* begin *
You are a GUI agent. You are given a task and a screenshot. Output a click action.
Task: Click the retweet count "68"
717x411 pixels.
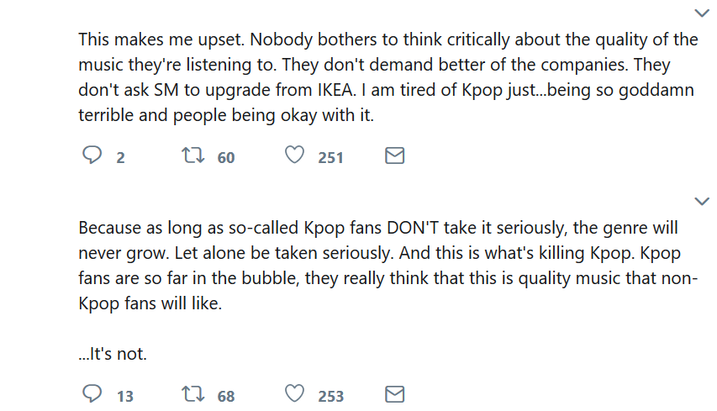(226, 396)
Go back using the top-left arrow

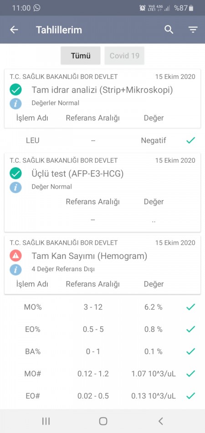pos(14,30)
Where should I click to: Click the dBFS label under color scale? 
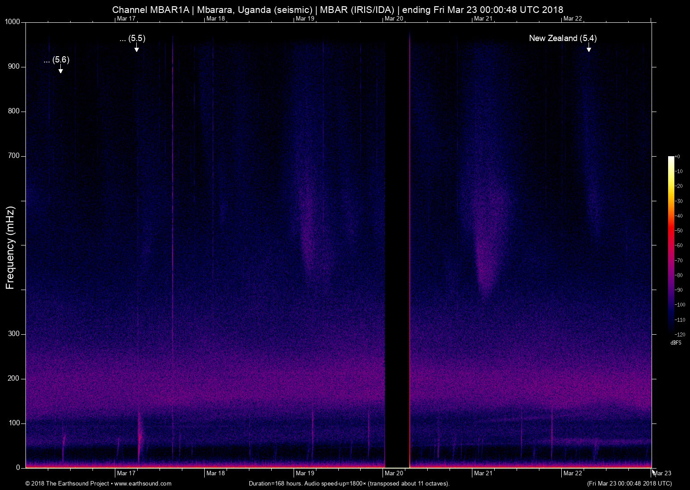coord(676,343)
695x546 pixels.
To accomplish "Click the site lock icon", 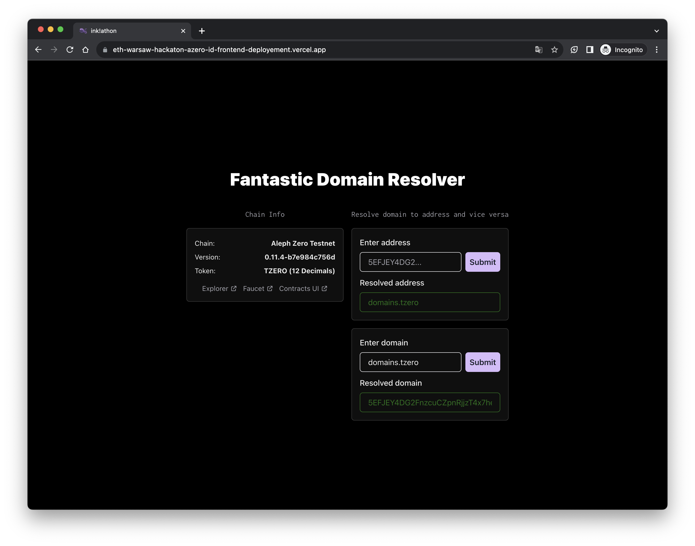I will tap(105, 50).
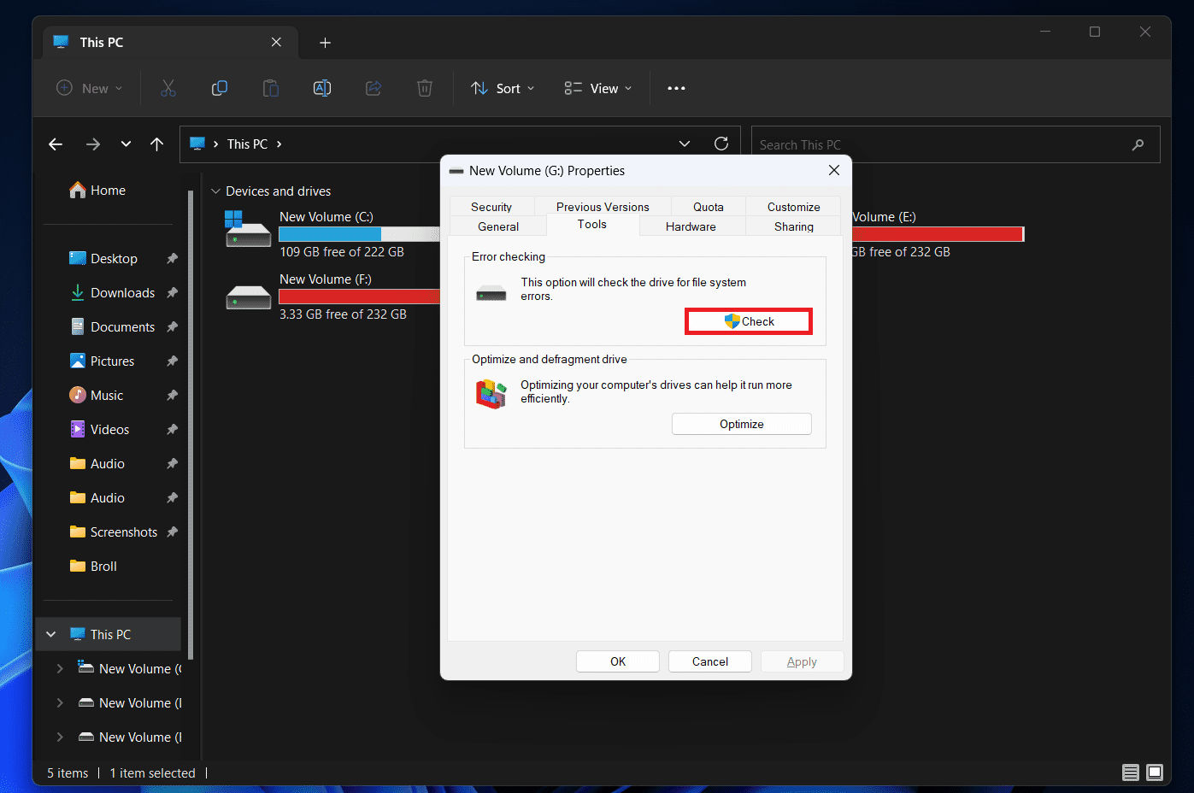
* end *
* begin *
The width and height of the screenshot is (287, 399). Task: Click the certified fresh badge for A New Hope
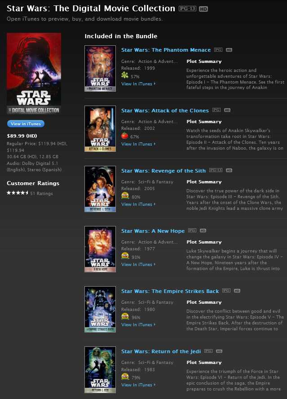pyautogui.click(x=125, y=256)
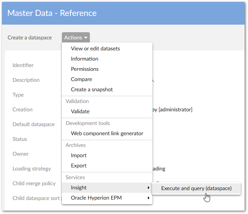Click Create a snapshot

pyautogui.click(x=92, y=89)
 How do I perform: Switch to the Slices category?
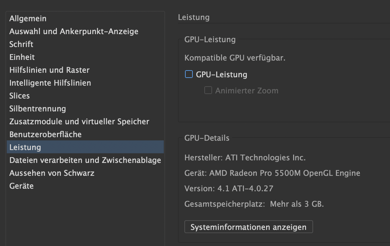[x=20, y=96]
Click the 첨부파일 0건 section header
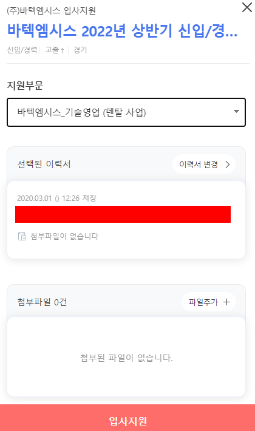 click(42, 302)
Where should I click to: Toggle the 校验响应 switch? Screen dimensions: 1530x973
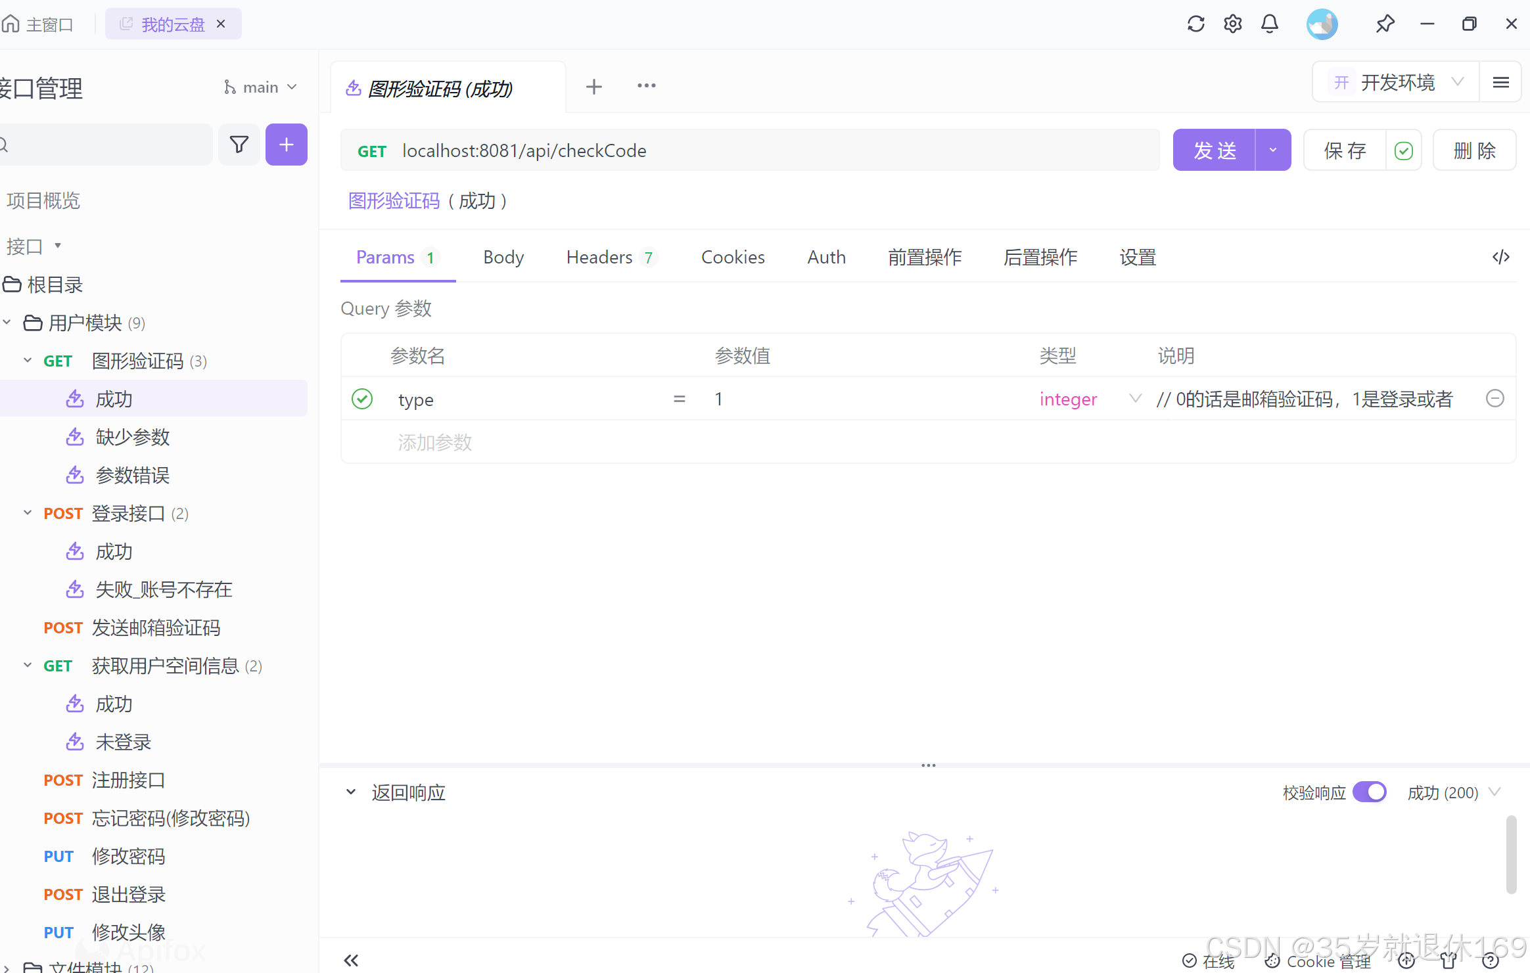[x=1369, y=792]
* end *
* begin *
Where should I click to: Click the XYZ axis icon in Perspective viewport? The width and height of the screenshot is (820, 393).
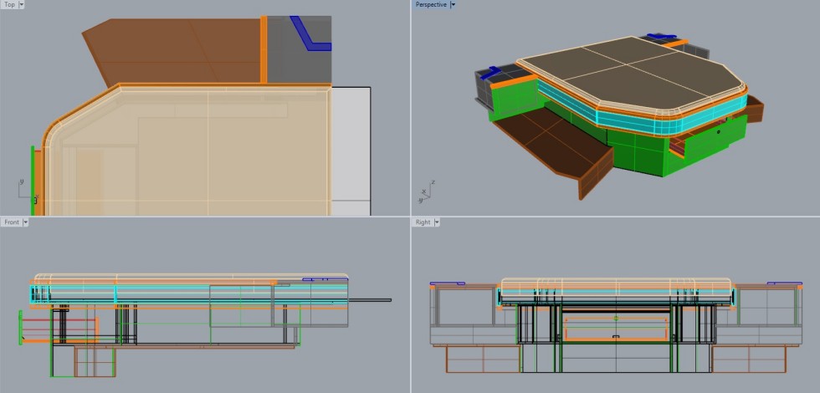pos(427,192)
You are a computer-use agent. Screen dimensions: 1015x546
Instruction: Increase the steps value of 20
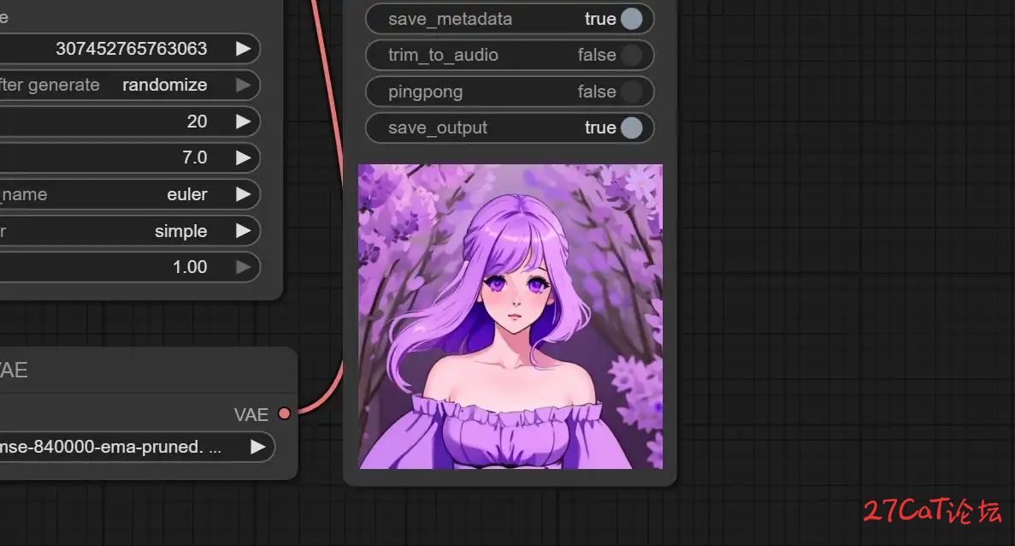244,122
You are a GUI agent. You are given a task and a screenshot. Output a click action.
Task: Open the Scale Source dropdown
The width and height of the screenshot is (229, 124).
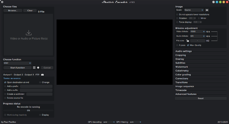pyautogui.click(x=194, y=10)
* end *
■ Short problem ■
Please copy the listing again word for word, starting at the line containing "Click the 첨부파일 0건 section header" and ending after the line containing "[x=1369, y=792]". Leave the pictures out.

■ Complete answer ■
Click the 첨부파일 0건 section header
 click(42, 302)
Where should I click to: Toggle the 校验响应 switch? Screen dimensions: 1530x973
[x=1369, y=792]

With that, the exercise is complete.